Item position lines
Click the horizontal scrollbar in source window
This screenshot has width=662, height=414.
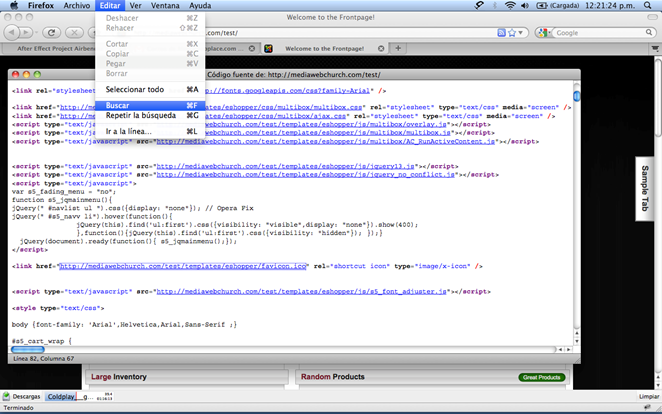pyautogui.click(x=33, y=348)
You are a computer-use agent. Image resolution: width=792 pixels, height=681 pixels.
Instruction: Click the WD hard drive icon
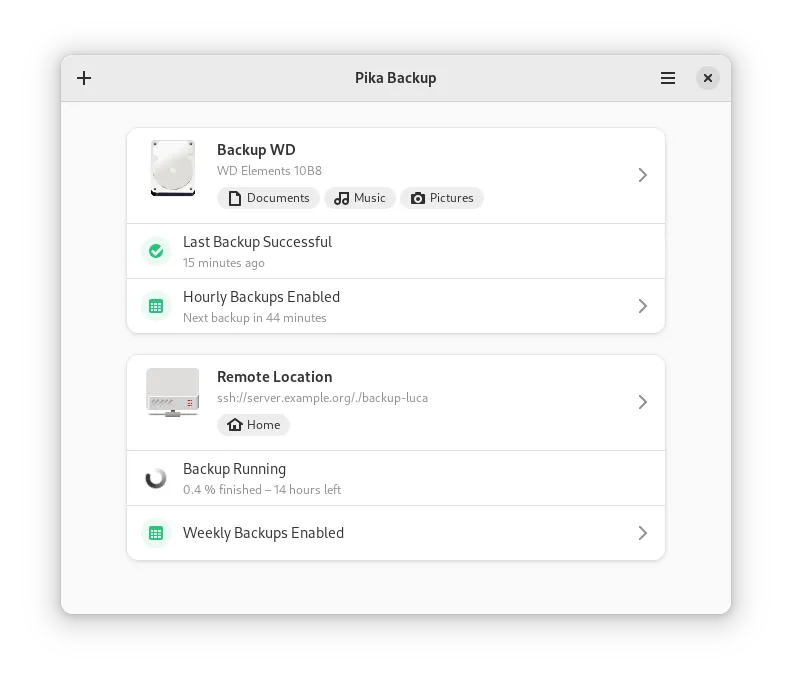point(173,168)
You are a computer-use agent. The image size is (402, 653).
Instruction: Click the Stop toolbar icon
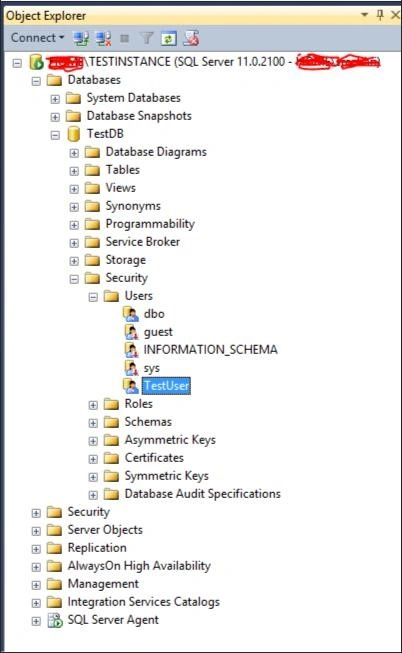(124, 38)
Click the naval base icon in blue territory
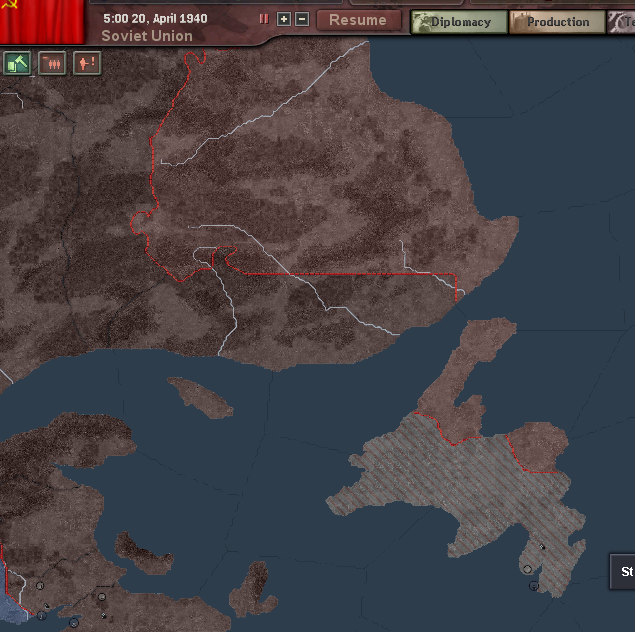This screenshot has width=635, height=632. [41, 587]
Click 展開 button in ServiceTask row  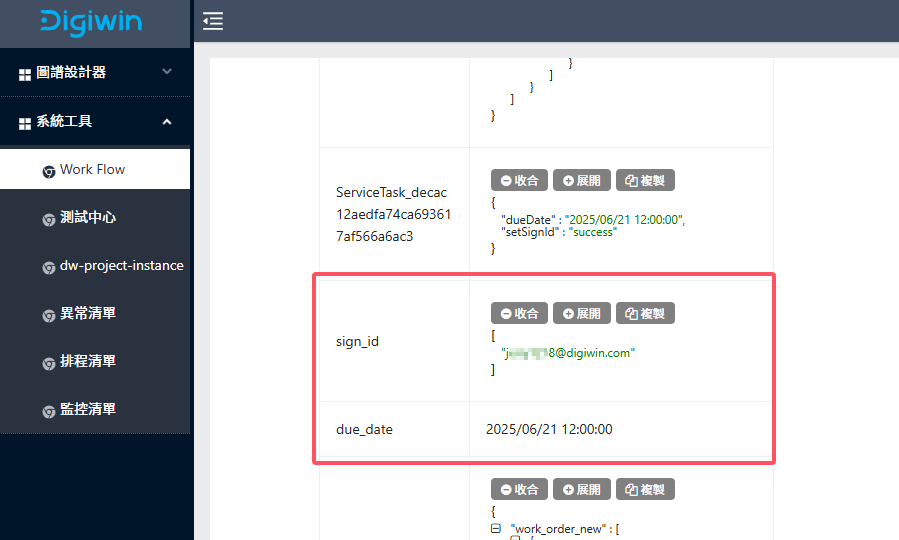pos(581,181)
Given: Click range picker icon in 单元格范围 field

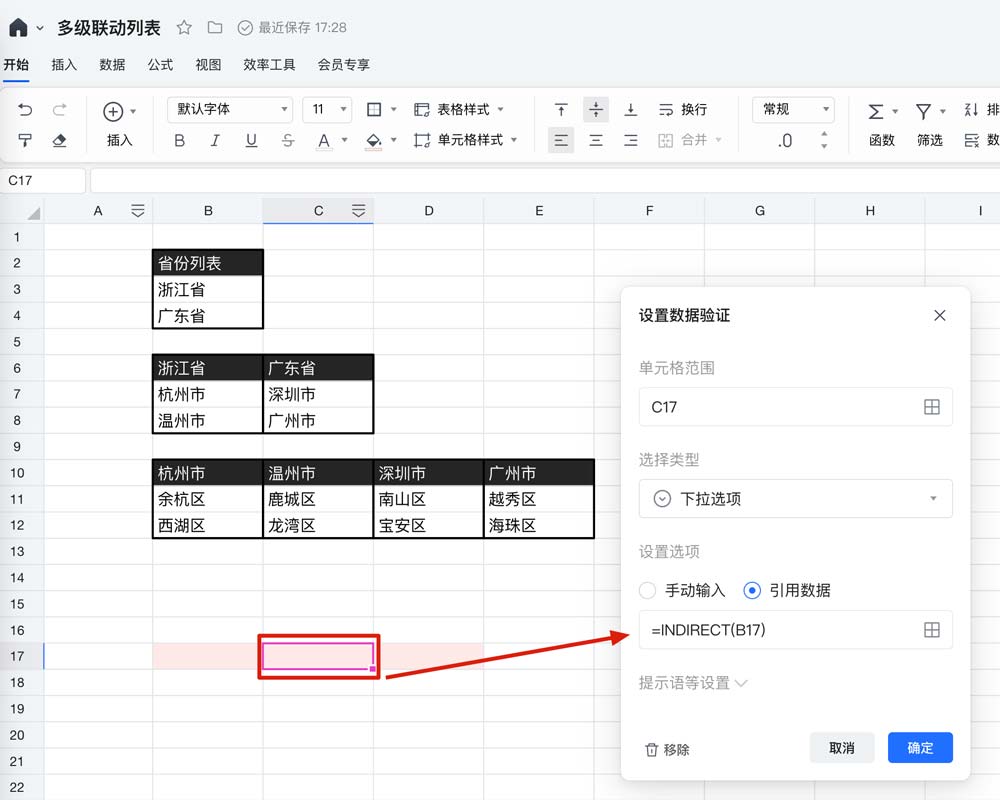Looking at the screenshot, I should pyautogui.click(x=931, y=407).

Set exercise - Gather every line above that contains the string "computer" and copy each one in full.

Answer to this task -
You are a computer-use agent. Image resolution: width=792 pixels, height=681 pixels.
You are a computer-use agent. The image size is (402, 653).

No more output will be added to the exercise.